§ **Your goal**
Copy the listing from its first line through the line with "Looking at the image, I should click on (468, 323).", switching "Locate an element" to "Find an element" and leaving everything else the same.

§ **Records shown**
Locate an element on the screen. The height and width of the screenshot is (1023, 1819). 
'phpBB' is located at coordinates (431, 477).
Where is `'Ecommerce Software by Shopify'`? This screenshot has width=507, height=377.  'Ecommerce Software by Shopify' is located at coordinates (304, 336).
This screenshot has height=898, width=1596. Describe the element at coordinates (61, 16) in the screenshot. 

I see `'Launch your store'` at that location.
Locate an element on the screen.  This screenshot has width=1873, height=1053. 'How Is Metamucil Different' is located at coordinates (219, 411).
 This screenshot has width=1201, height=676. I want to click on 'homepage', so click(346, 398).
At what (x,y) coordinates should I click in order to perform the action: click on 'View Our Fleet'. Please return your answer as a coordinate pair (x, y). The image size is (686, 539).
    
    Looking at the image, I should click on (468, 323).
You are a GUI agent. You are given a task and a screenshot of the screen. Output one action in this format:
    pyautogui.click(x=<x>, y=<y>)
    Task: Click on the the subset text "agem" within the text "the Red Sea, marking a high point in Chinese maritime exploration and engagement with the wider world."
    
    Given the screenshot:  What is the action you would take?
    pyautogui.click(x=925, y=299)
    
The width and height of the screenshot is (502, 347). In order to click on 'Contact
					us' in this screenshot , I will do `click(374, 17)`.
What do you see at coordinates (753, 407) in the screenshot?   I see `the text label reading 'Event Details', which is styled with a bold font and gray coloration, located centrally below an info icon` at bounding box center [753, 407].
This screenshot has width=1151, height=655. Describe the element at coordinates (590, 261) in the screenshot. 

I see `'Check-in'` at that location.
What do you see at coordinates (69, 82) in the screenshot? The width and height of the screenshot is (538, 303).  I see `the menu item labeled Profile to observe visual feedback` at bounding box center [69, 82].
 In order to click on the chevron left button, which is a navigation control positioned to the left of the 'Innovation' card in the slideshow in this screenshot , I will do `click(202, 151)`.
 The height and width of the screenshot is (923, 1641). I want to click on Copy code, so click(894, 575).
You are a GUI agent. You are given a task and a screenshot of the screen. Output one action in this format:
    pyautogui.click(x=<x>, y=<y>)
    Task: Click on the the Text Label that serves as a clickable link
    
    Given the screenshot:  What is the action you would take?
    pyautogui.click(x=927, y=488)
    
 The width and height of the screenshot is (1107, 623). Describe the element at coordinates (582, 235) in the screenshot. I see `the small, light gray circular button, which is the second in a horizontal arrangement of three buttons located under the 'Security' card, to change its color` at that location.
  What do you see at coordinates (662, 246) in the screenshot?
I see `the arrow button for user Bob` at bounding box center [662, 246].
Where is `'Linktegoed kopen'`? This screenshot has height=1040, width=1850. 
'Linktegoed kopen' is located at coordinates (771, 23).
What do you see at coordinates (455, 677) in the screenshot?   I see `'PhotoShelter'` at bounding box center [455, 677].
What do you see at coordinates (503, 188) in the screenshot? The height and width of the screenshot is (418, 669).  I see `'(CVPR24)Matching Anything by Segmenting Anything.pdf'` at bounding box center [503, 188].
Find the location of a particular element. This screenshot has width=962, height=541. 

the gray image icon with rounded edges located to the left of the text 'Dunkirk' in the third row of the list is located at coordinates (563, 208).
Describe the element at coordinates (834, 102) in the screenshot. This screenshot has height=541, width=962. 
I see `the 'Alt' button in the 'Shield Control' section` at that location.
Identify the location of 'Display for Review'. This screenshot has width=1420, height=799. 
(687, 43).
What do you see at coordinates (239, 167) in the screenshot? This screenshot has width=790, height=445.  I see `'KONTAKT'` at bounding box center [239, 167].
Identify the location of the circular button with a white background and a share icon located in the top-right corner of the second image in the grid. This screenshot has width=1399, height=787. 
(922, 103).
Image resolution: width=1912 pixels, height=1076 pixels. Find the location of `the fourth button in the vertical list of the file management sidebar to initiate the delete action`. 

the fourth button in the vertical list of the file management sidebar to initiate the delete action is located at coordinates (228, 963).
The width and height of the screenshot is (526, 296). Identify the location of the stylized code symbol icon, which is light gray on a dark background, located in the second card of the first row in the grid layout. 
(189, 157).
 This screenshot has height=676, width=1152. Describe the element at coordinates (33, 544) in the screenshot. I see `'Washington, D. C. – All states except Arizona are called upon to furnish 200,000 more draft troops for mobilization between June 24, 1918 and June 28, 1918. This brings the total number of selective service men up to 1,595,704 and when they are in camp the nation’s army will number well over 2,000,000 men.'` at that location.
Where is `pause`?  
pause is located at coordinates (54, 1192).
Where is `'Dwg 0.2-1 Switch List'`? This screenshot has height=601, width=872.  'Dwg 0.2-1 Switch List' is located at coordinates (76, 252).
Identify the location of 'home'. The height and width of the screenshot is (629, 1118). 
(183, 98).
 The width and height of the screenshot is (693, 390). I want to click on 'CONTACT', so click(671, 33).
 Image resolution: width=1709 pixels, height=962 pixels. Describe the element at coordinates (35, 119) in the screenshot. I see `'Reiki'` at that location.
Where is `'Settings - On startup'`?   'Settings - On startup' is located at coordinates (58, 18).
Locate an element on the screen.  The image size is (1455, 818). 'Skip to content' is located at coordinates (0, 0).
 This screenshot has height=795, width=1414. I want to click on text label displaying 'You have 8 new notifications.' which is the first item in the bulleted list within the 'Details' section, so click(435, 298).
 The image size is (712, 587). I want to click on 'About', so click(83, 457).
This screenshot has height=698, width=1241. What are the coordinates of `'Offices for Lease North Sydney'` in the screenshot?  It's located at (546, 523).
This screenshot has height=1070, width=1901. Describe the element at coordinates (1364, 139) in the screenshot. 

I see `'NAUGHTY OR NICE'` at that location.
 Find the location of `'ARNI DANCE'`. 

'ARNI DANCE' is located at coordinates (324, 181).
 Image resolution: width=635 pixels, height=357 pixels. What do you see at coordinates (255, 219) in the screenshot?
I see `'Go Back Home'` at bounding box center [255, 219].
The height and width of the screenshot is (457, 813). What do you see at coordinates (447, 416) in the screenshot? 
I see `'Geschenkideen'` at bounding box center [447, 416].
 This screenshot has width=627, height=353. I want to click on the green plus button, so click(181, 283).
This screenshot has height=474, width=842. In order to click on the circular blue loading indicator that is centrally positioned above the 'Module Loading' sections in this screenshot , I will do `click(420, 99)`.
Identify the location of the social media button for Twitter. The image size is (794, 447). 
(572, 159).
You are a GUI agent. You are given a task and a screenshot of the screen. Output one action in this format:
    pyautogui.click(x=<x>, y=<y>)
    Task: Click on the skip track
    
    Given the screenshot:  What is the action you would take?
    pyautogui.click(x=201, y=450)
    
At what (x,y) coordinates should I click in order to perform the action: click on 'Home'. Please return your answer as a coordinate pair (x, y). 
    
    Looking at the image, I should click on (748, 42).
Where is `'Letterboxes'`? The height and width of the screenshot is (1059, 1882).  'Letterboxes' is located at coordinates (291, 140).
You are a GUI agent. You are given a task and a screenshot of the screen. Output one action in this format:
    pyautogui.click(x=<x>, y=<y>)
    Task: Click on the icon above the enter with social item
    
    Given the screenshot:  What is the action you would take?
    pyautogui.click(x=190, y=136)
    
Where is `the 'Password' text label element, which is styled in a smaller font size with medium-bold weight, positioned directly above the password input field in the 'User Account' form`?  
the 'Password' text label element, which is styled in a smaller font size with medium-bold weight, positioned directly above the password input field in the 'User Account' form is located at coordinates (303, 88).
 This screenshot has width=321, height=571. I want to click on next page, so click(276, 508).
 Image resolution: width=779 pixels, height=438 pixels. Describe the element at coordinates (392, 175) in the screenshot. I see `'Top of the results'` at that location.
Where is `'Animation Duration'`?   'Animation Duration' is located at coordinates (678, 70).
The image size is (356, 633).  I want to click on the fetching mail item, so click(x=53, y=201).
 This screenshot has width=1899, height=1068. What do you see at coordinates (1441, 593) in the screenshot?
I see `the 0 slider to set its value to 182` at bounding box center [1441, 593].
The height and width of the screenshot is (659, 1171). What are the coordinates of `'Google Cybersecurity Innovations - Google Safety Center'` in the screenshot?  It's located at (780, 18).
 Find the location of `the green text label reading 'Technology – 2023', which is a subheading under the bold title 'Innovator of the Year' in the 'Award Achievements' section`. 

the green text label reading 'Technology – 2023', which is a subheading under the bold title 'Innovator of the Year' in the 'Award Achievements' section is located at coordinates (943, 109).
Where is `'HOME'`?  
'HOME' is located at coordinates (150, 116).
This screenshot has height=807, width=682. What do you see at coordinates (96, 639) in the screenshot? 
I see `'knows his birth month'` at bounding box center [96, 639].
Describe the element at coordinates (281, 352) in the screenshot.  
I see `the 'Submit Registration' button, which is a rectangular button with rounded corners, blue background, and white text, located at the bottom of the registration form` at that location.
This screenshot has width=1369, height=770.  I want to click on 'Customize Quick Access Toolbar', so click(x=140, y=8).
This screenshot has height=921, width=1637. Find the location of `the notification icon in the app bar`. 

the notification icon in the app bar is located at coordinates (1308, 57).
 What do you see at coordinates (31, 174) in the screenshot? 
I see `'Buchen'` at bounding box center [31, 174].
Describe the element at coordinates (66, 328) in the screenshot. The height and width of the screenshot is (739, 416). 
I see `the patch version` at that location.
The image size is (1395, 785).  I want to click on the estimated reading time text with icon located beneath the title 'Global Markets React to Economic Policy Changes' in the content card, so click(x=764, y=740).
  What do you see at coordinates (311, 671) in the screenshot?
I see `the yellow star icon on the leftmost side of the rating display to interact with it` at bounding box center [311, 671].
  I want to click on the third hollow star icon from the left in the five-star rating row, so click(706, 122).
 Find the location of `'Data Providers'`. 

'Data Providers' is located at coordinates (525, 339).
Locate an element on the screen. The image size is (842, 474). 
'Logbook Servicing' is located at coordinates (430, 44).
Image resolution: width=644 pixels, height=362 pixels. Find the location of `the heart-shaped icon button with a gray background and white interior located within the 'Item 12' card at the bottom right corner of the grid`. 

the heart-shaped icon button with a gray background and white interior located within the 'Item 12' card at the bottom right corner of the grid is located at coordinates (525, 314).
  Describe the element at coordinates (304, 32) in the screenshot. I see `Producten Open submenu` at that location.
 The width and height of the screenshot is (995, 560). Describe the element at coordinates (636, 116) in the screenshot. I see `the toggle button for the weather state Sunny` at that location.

§ **Result of the exercise**
Find an element on the screen. The height and width of the screenshot is (1023, 1819). 
'phpBB' is located at coordinates (431, 477).
Where is `'Ecommerce Software by Shopify'`? This screenshot has width=507, height=377.  'Ecommerce Software by Shopify' is located at coordinates (304, 336).
This screenshot has height=898, width=1596. Describe the element at coordinates (61, 16) in the screenshot. 

I see `'Launch your store'` at that location.
Find an element on the screen.  This screenshot has width=1873, height=1053. 'How Is Metamucil Different' is located at coordinates (219, 411).
 This screenshot has width=1201, height=676. I want to click on 'homepage', so click(346, 398).
At what (x,y) coordinates should I click in order to perform the action: click on 'View Our Fleet'. Please return your answer as a coordinate pair (x, y). The image size is (686, 539).
    
    Looking at the image, I should click on (468, 323).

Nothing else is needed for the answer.